Restare in montagna... Mattia Testa: «È come fare sei al lotto»

Di Isabel Plana

21.10.2019

Molti giovani lasciano il proprio villaggio di montagna per studiare e non tornano più a casa. Non è stato così per Mattia Testa. Dopo il suo apprendistato, è rientrato a Vergeletto, nella valle Onsernone, dove ha fondato un’impresa forestale.

«Quando si ha la possibilità di guadagnarsi da vivere in una valle di montagna così remota, è come avere indovinato i sei numeri vincenti al lotto. Qui, infatti, le possibilità di impiego sono quasi inesistenti. È necessario perciò creare una propria impresa: non ci sono altre strade percorribili.

È per questo che sono molto felice di essere stato sostenuto, per poter acquistare la macchina taglia-ceppi e il trattore, dall’Aiuto Svizzero alla Montagna.

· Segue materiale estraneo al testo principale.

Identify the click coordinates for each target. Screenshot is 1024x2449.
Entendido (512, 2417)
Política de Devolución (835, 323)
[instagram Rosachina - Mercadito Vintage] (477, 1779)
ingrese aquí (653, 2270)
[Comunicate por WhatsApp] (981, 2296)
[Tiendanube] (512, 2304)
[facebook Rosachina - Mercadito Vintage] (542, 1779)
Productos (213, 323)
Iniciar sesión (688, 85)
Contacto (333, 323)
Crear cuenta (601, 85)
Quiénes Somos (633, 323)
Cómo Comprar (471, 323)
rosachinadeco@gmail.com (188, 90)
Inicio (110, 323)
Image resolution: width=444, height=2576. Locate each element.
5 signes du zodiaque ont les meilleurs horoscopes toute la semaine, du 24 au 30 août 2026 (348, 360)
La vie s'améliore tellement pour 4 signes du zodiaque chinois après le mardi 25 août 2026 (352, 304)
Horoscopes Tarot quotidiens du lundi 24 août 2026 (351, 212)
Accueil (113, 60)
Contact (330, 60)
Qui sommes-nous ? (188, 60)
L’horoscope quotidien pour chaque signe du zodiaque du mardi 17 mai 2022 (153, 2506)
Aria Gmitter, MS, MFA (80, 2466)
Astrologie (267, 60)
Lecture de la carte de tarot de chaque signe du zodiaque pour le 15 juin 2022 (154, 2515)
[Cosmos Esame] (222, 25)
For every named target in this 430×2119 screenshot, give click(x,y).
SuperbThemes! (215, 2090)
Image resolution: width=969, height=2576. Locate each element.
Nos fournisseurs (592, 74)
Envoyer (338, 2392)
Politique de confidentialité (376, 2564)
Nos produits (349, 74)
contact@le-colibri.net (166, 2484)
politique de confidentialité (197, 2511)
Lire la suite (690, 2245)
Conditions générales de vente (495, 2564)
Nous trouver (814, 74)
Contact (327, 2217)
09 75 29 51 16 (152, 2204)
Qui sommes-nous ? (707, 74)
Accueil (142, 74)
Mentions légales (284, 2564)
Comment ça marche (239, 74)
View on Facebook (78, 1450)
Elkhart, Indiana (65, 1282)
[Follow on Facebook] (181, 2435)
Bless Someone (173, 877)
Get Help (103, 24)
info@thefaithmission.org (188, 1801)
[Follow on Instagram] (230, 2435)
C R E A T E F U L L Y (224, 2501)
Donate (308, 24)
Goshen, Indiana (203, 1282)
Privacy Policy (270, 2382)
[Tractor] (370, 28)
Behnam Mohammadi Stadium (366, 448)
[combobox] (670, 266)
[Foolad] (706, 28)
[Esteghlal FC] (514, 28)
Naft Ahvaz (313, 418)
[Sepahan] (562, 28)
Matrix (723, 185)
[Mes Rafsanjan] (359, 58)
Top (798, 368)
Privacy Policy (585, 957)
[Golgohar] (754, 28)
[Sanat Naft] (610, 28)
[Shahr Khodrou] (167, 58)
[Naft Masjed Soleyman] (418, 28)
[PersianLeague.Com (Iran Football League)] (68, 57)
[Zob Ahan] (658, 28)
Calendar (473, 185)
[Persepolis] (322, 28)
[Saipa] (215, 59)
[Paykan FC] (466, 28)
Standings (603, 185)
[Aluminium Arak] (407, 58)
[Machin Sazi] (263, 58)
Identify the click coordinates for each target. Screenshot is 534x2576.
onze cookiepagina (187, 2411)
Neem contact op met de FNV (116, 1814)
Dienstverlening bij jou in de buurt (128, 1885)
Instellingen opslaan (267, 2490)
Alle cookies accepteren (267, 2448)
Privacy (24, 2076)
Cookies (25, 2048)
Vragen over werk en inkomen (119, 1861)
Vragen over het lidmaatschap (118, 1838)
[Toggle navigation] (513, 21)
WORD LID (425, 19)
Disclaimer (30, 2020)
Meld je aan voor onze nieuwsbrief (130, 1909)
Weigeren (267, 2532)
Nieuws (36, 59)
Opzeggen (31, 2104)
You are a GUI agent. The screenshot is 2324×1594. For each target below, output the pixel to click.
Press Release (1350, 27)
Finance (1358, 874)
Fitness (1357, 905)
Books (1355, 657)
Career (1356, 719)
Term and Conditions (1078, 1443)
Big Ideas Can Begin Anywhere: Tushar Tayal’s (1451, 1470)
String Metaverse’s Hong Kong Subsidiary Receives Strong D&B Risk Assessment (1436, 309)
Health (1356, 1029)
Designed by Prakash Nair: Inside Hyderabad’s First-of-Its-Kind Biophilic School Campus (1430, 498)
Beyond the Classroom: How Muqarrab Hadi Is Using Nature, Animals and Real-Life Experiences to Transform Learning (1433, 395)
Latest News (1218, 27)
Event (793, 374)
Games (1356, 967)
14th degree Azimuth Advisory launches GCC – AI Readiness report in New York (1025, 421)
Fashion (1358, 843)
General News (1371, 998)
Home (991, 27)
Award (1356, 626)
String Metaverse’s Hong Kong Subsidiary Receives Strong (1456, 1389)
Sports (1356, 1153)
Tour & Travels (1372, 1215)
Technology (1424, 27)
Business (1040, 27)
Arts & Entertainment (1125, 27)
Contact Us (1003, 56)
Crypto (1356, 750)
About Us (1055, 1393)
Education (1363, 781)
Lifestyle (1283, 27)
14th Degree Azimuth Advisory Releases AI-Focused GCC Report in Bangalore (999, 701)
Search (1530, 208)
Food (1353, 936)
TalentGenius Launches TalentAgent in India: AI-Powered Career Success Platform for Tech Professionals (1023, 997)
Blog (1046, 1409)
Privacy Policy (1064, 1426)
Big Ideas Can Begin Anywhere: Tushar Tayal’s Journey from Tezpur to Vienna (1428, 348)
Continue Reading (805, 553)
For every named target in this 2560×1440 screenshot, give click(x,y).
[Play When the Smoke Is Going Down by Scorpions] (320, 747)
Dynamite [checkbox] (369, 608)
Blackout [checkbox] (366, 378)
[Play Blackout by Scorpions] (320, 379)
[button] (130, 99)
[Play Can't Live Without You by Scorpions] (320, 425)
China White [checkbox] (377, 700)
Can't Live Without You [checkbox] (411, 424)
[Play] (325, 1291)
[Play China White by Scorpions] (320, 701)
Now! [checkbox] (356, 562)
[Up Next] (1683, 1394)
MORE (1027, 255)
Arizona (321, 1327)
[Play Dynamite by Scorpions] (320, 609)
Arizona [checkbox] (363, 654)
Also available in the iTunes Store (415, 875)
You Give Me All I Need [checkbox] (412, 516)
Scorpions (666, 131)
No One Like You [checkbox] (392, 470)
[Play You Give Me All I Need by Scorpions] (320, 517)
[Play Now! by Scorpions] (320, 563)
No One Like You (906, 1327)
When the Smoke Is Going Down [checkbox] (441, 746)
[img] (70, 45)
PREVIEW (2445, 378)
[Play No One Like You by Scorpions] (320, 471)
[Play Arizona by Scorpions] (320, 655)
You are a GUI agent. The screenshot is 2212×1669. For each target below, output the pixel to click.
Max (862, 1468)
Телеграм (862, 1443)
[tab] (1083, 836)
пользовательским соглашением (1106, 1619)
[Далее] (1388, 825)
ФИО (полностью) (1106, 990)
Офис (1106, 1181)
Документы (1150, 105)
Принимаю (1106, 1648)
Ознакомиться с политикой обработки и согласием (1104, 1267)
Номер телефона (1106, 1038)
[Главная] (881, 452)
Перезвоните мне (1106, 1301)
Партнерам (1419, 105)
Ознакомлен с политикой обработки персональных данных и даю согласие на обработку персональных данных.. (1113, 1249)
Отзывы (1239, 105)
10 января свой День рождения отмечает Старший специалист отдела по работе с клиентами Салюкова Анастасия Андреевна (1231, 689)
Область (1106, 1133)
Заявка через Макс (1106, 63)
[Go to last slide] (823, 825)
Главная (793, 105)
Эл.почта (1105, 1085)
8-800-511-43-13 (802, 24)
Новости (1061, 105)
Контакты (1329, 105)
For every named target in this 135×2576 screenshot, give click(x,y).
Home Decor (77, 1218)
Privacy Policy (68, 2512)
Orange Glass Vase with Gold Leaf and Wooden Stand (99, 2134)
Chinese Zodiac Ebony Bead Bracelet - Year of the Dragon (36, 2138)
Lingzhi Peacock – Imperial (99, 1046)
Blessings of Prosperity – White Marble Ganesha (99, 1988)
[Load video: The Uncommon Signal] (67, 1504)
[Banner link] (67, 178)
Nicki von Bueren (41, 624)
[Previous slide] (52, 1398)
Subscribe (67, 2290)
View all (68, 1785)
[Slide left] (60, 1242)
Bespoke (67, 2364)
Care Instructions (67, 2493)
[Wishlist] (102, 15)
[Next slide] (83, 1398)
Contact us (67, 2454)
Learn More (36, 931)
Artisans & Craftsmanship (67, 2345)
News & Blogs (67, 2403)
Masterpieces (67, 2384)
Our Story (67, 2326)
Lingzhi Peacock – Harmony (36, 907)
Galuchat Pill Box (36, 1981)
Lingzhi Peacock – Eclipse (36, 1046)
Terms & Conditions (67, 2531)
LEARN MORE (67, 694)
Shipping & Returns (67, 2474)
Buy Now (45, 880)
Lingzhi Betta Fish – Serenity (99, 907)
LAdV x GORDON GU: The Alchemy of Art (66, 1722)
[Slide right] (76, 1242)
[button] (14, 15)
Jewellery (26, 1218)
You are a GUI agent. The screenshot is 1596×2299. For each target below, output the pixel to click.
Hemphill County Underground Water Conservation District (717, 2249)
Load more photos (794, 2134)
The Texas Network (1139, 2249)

Ho soltanto 20 anni e non avevo abbastanza denaro per un simile investimento. Questo acquisto, però, era estremamente importante, poiché per la mia azienda di trasformazione del legno si tratta di uno strumento imprescindibile per tentare di avere successo.

Ho portato a termine la mia formazione di falegname a Bellinzona l'anno scorso. Ero certo di voler tornare nel mio villaggio natale di Vergeletto e fondare una mia impresa. Non posso neppure immaginare di vivere in città.

Impossibile senza il macchinario

Il legno è sempre stato presente nella mia vita, sin dall’infanzia. Accompagnavo mio padre a fare legna nella foresta e lo aiutavo a tagliarla. Ma per la mia famiglia l’obiettivo era unicamente l’uso personale. Il taglio e il trattamento erano fatti a mano.

Ad oggi, ancora non posso vivere unicamente grazie alla lavorazione del legno, poiché non ho abbastanza lavoro al di là dei mesi estivi. In primavera comincio sempre con il tagliare alberi. Successivamente, posso trattare, segare e vendere il legname fino ai mesi di settembre o ottobre. In inverno, lavoro come meccanico e mi occupo della rimozione della neve a Vergeletto. Basta essere flessibili e fare cose diverse se si vuole farcela qui.

Ma il mio obiettivo è di poter vivere tutto l’anno grazie alla trasformazione del legno, senza dover cercare entrate supplementari. L’anno prossimo, uno dei miei colleghi entrerà nell’azienda dopo aver concluso l’apprendistato da falegname. Ciò ci permetterà di lavorare tutto l’anno: d’estate produrremo legna da ardere e d’inverno faremo della falegnameria.

Senza la nuova macchina taglialegna, sarebbe in ogni caso quasi impossibile lavorare tutto l’anno mantenendo la redditività. L’ho comprata lo scorso inverno e l’ho messa in servizio per la prima volta in primavera. Prima, mi ci voleva un mese per tagliare dieci tonnellate di legna e avevo bisogno dell’aiuto di mio padre o di un collega. Con questo macchinario, posso lavorare da solo la stessa quantità in una sola giornata. Quest'anno spero di poter produrre almeno il doppio della legna rispetto all’anno scorso, ovvero più di 40 tonnellate.

La popolarità del riscaldamento a legna

I miei clienti sono principalmente abitanti di Vergeletto e delle valli circostanti. Ci sono ancora alcune persone che fanno legna come secondo lavoro o per uso personale, ma quasi nessuno lo fa su larga scala.

Una segheria del villaggio ha chiuso di recente e mi ha inviato i suoi clienti. Penso che la mia impresa abbia buone possibilità di avere successo. Un numero crescente di persone fa ricorso al riscaldamento a legna, la domanda aumenta. Soprattutto per quanto riguarda il pellet. Conto infatti di venderne in futuro.

Potrei trasportare il pellet con il trattore, anch’esso co-finanziato dall’Aiuto Svizzero alla Montagna. Ma non posso immaginare di produrlo io stesso a breve, perché ciò comporterebbe un’infrastruttura importante e costosa. Occorrerebbero infatti non solo uno strumento speciale, ma anche dei silos nei quali poter stoccare il materiale. Ma chissà: se la mia impresa dovesse svilupparsi bene e la domanda continuasse ad aumentare, la produzione di pellet potrebbe rappresentare una carta sulla quale scommettere tra qualche anno».

Questo reportage è stato pubblicato per la prima volta sul giornale «Le Montagnard».